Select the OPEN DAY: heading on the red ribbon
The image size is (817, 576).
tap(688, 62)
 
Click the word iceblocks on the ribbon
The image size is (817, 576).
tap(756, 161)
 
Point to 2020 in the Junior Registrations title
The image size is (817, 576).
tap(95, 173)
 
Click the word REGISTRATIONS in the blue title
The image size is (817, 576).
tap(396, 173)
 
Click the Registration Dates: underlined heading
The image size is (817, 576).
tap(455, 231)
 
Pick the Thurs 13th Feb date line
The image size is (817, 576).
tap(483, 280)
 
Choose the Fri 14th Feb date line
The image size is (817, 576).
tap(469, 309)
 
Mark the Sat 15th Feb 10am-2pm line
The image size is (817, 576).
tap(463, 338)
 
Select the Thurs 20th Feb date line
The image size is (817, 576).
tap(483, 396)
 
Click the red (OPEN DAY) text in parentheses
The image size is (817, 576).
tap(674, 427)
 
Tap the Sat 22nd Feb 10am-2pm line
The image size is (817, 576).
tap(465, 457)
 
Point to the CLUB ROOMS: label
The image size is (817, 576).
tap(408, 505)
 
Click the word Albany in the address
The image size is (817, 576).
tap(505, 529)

━━━━

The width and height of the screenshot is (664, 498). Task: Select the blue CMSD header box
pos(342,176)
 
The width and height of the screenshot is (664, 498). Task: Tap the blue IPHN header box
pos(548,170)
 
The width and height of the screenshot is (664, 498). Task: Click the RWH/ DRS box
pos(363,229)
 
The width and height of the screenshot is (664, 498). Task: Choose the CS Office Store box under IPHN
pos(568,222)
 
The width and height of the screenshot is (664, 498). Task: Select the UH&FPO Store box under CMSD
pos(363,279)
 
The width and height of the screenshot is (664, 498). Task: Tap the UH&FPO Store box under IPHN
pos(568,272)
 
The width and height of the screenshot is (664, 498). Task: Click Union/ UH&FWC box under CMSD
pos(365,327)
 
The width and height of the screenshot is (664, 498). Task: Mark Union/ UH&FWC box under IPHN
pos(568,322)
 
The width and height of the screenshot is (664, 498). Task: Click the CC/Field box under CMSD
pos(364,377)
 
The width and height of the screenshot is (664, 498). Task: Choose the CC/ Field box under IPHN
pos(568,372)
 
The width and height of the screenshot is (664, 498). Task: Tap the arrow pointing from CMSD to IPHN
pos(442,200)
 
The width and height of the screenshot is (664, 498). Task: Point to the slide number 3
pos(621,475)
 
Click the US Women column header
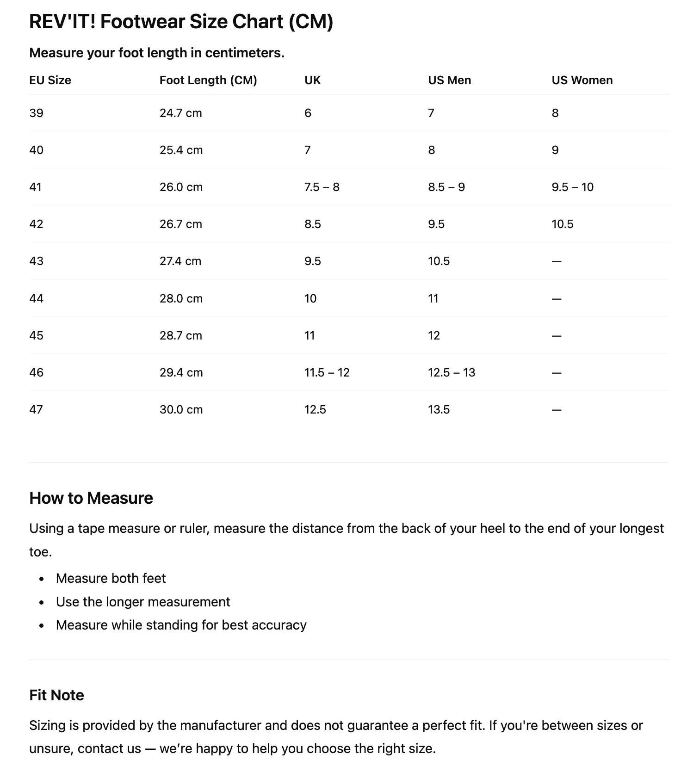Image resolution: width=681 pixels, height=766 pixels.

━━━━

• What you need to do: Copy the entries word for word, starting at the line that contains "slide number 3" and ending at the line that contains "Image resolution: width=681", with both of those lines included. Leave the pictures out of your answer.

• Response to this task:
The width and height of the screenshot is (664, 498). Task: Point to the slide number 3
pos(621,475)
 
Click the US Women column header
Image resolution: width=681 pixels, height=766 pixels.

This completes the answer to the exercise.